• [GIVEN TEXT]

MOLDED-IN-COLOR PANEL AND METHOD FOR MOLDING

Description

BACKGROUND OF THE INVENTION

1. Field of the Invention

The multiple embodiments of the present invention relate to molded-in-color panels and molds for creating molded-in-color panels.

2. Background Art

Vehicle panels are an example of molded-in-color panels. Vehicle panels may be on the interior or exterior of a vehicle, commonly have surfaces, which are exposed to a viewable environment. These exposed surfaces are often referred to as class-A surfaces. It is desirable to create these class-A surfaces to have few or no surface defects or flaws when compared to non class-A surfaces. Since class-A surfaces are exposed to a viewable environment, these surfaces are formed using tighter tolerances and greater detail. Non class-A surfaces are not exposed in the viewable environment and may have visible surface defects and flaws.

Vehicle panels with class-A surfaces are not typically injection-molded or compression-molded unless the vehicle panels are painted in a secondary painting operation, covering surface defects. Painting the vehicle panel in a secondary painting operation requires additional time and cost to create the vehicle panel. Paint is also susceptible to peeling, chipping, blistering and/or delamination.

Molded-in-color plastics are a lower cost option for programs to consider instead of current painted technologies and/or other decorative alternatives, such as paint film or other laminates. Molded-in-color plastics are also environmentally friendly because molded-in-color plastics do not require a secondary painting process so molded-in-color plastics may be easily recycled and manufacturing of molded-in-color plastics does not generate volatile organic compounds.

SUMMARY OF THE INVENTION

A method for creating a molded-in-color panel in a mold is disclosed. The method includes providing a mold having a first mold member and a second mold member. One of the first mold member and the second mold member has an appearance portion forming surface and the other of the first mold member and the second mold member has a concealed portion forming surface corresponding with the appearance portion forming surface. The concealed portion forming surface forms a concealed portion of a panel and is free of any protuberances and ancillary structural members for facilitating ideal surface characteristics of an appearance portion of the panel. Molded-in-color resin is injected in the mold and cooled to form a molded-in-color panel. At least one ancillary structural member is welded to the concealed portion of the panel.

• [AVAILABLE DATA]
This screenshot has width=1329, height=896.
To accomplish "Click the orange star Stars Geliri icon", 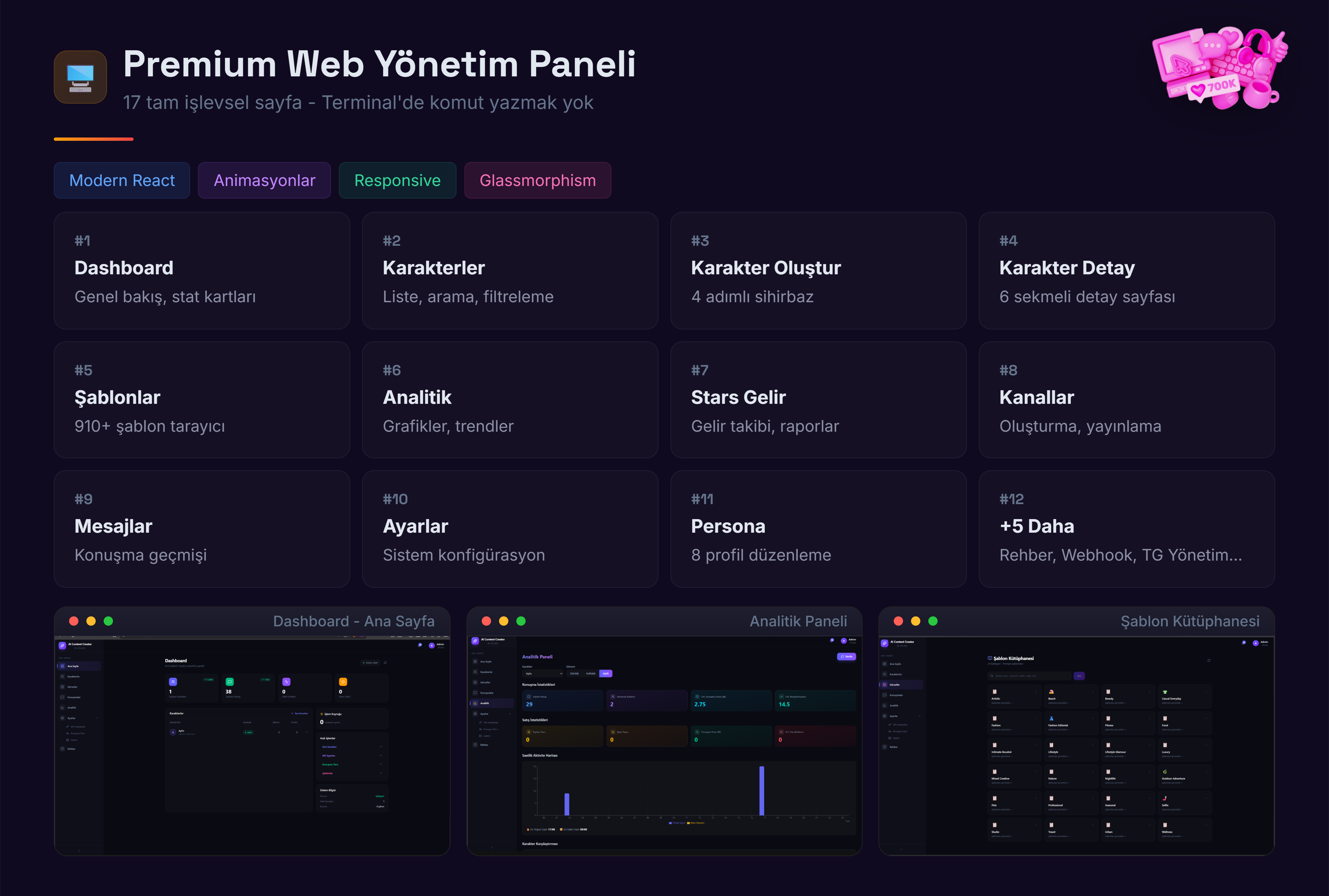I will pos(343,682).
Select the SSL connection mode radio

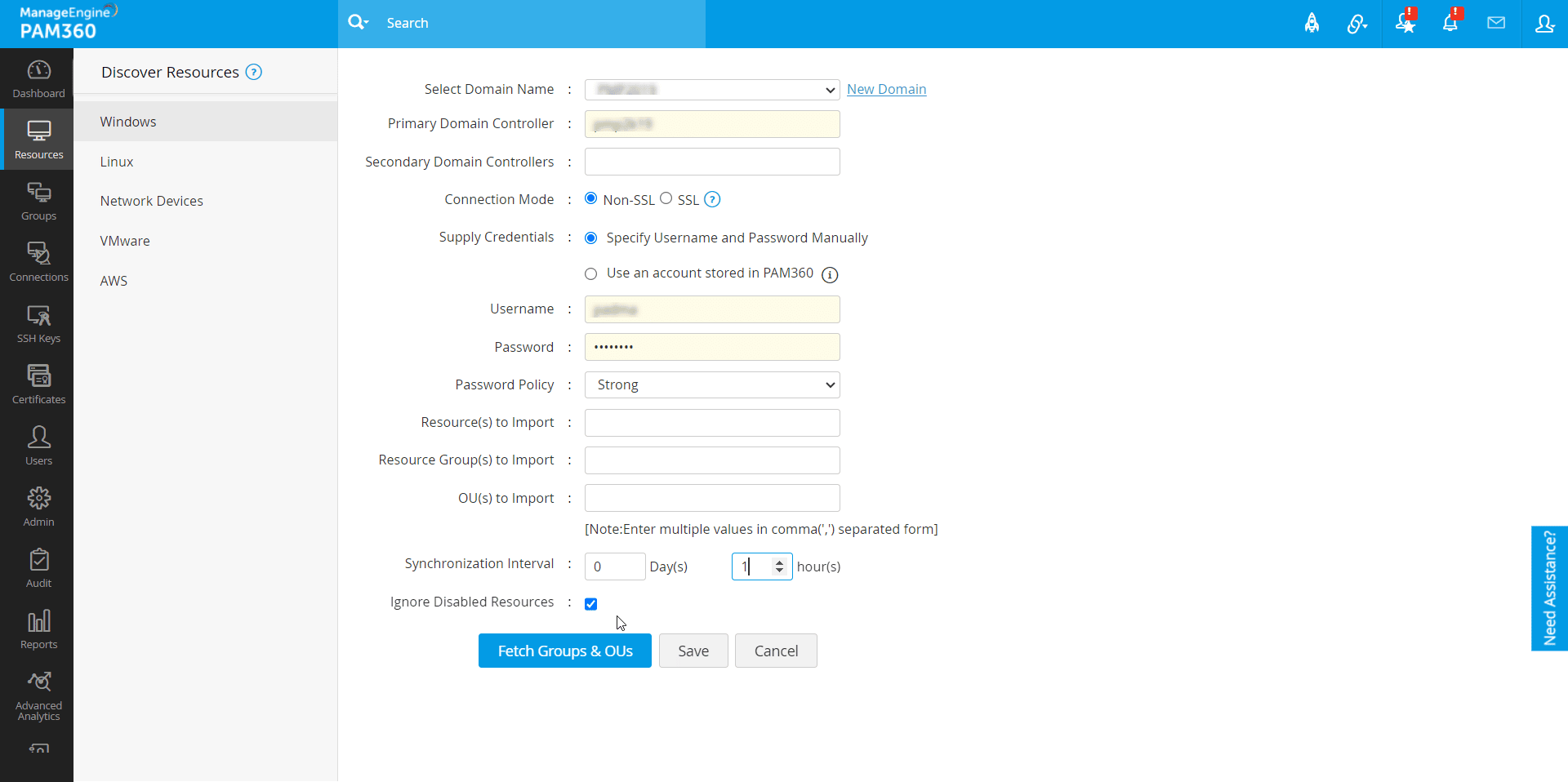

• [WHAT IS ASKED]
**A.** Copy the molded-in-color panel text word for word between "SUMMARY OF THE" and "concealed portion of the panel.", inclusive.
**B.** Using the molded-in-color panel text, decide whether each statement holds. Answer yes or no for each, and quote the words that settle it. (i) Class-A surfaces are formed with looser tolerances than other surfaces. (ii) Paint can peel and chip. (iii) The concealed portion forming surface has protuberances on it.
**C.** Write the next part of the molded-in-color panel text, picking up after its final sentence.
You won't need the lines to do any of this.

• [ANSWERS FOR THE TASKS]
**A.**
SUMMARY OF THE INVENTION

A method for creating a molded-in-color panel in a mold is disclosed. The method includes providing a mold having a first mold member and a second mold member. One of the first mold member and the second mold member has an appearance portion forming surface and the other of the first mold member and the second mold member has a concealed portion forming surface corresponding with the appearance portion forming surface. The concealed portion forming surface forms a concealed portion of a panel and is free of any protuberances and ancillary structural members for facilitating ideal surface characteristics of an appearance portion of the panel. Molded-in-color resin is injected in the mold and cooled to form a molded-in-color panel. At least one ancillary structural member is welded to the concealed portion of the panel.

**B.**
(i) No: "these surfaces are formed using tighter tolerances and greater detail"
(ii) Yes: "Paint is also susceptible to peeling, chipping, blistering and/or delamination"
(iii) No: "is free of any protuberances and ancillary structural members"

**C.**
In another embodiment, a molded-in-color panel is disclosed. The molded-in-color panel is formed providing a mold having a first mold member and a second mold member. One of the first mold member and the second mold member has an appearance portion forming surface and the other of the first mold member and the second mold member has a concealed portion forming surface corresponding with the appearance portion forming surface for forming a concealed portion of a panel. The concealed portion forming surface is free of any protuberances and ancillary structural members for facilitating ideal surface characteristics of an appearance portion of the panel. Molded-in-color resin is injected in the mold and the molded-in-color resin is cooled to form a molded-in-color panel. At least one ancillary structural member is welded to the concealed portion of the panel.

In another embodiment, a system for creating a molded-in-color element in a mold is disclosed. The system has an injection molding machine having a first mold member and a second mold member. One of the first mold member and the second mold member has an appearance portion forming surface and the other of the first mold member and the second mold member has a concealed portion forming surface corresponding with the appearance portion forming surface for forming a concealed portion of a panel. The concealed portion forming surface is free of any protuberances and ancillary structural members for facilitating ideal surface characteristics of an appearance portion of the panel. Molded-in-color resin can be injected in the mold at a sufficient flow rate so that the molded-in-color resin flows without disruption over the first mold member and second mold member to form a molded-in-color element to facilitate ideal surface characteristics of the appearance portion of the molded-in-color element. The system includes a laser welding station to weld at least one accessory on the molded-in-color element.

BRIEF DESCRIPTION OF THE DRAWINGS

FIG. 1 is a side elevation view of a mold;

FIG. 2 is top plan view of the mold of FIG. 1;

FIG. 3 is a cross-section view of the mold of FIG. 2 taken along line 3-3 and a welding station;

FIG. 4 is a schematic view of a welding station embodiment for joining a panel and a structural component together;

FIG. 5 is a cross-section view of a panel formed in the mold of FIG. 3 and a plurality of structural components;

FIG. 6 is another cross-section view of the panel and the plurality of structural components of FIG. 5 joined together; and

FIG. 7 is a partial cross-section view of a panel joined together with a structural component.

DETAILED DESCRIPTION OF EMBODIMENTS OF THE INVENTION

As required, detailed embodiments of the present invention are disclosed herein; however, it is to be understood that the disclosed embodiments are merely exemplary of the invention that may be embodied in various and alternative forms. The figures are not necessarily to scale; some features may be exaggerated or minimized to show details of particular components. Therefore, specific structural and functional details disclosed herein are not to be interpreted as limiting, but merely as a representative basis for the claims and/or as a representative basis for teaching one skilled in the art to variously employ the present invention.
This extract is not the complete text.